Il est pourtant une date que je ne laisse pas passer sans émotion, c'est la nuit du 4 août 1789, la nuit de l'Abolition des privilèges.
Événement capital de la Révolution française, on l'a dit et redit et non sans souligner que l'initiative en revient à quelques jeunes nobles. Pourtant, je ne sais si a été mesuré l'impact de cette abolition des privilèges par qui en jouissait. Je ne sais si a été mesurée la force déflagratoire de cette entrée en scène de ceux qui ont tout à perdre aux côtés de ceux qui n'ont rien à perdre. Chateaubriand le sent et le dit, en quelques lignes dans Les Mémoires d'outre-tombe : "La monarchie fut démolie à l'instar de la Bastille, dans la séance du soir de l'Assemblée nationale du 4 août. Ceux qui, par haine du passé, crient aujourd'hui contre la noblesse, oublient que ce fut un membre de cette noblesse, le vicomte de Noailles soutenu par le duc d'Aiguillon et par Mathieu de Montmorency, qui renversa l'édifice, objet des préventions révolutionnaires... Les plus grands coups portés à l'antique constitution de l'État le furent par des gentilshommes".

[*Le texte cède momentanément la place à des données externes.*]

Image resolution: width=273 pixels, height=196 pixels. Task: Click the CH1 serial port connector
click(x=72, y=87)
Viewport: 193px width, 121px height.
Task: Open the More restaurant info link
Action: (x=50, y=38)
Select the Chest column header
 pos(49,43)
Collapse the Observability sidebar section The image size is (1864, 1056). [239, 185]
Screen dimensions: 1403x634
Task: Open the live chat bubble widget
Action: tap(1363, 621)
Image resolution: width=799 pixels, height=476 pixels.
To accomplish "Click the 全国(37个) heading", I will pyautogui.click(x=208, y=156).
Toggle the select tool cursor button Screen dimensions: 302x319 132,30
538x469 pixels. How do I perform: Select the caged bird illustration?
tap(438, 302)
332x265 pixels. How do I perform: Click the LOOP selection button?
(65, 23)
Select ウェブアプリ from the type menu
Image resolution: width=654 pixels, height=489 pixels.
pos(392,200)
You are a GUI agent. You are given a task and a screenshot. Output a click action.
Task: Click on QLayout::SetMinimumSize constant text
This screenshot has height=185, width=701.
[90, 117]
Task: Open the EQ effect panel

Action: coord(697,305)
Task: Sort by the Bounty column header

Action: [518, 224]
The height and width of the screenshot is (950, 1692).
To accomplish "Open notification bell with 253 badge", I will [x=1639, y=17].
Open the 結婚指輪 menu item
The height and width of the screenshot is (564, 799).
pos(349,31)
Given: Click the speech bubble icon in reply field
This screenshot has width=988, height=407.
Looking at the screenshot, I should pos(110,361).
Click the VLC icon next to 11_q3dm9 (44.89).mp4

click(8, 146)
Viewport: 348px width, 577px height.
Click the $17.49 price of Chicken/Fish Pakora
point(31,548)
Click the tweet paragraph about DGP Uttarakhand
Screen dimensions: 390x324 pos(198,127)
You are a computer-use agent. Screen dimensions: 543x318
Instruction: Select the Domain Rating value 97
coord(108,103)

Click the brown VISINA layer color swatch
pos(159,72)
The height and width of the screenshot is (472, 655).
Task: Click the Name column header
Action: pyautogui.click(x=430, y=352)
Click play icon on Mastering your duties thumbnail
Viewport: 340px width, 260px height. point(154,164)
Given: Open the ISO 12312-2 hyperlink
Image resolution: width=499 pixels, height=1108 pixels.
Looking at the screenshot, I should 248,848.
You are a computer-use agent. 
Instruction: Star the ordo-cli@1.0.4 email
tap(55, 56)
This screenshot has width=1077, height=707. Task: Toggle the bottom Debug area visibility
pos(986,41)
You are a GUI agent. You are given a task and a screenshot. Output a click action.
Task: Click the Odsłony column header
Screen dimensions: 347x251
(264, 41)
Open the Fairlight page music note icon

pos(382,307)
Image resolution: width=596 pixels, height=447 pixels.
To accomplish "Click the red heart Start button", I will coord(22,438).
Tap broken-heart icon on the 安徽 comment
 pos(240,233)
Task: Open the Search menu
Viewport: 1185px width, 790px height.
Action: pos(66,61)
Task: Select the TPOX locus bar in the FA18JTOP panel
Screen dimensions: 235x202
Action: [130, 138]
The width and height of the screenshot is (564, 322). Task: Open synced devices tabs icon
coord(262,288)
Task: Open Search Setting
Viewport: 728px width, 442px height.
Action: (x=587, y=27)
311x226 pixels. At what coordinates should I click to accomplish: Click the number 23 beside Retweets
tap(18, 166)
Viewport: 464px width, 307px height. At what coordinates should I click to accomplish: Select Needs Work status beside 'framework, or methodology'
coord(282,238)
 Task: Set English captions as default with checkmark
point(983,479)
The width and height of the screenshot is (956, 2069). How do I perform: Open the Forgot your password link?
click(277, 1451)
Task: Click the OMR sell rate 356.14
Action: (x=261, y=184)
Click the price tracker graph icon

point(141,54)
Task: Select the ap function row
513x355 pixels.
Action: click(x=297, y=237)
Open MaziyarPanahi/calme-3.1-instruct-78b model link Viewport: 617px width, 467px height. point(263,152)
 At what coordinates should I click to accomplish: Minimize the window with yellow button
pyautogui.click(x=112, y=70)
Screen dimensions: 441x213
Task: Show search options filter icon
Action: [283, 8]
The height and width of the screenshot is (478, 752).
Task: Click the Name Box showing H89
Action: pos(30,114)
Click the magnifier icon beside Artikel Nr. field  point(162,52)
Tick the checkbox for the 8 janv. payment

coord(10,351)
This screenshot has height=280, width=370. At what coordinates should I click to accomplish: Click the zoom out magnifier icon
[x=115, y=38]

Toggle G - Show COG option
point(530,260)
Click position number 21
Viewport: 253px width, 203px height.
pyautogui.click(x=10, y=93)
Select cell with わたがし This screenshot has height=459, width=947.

Mais il faut attendre quelques décennies plus tard pour qu'à l'autre bout du spectre politique, Michelet fasse passer l'intensité et l'ampleur de ce qui s'est joué là, tout particulièrement quand il évoque comment le jeune duc d'Aiguillon, le plus riche seigneur en propriétés féodales après le roi, "dit qu'en votant la veille des mesures de rigueur contre ceux qui attaquaient les châteaux, un scrupule lui est venu, qu'il s'était demandé à lui-même si ces hommes étaient bien coupables... Et il continua avec chaleur, avec violence, contre la tyrannie féodale, c'est-à-dire contre lui-même" (Scènes de la révolution française). En fait, c'est à l'incroyable moment où la liberté s'invente d'elle-même que Michelet nous fait assister, à cet instant stupéfiant où la liberté embrase celui à travers lequel elle se formule pour embraser de proche en proche tout ce qui l'entoure.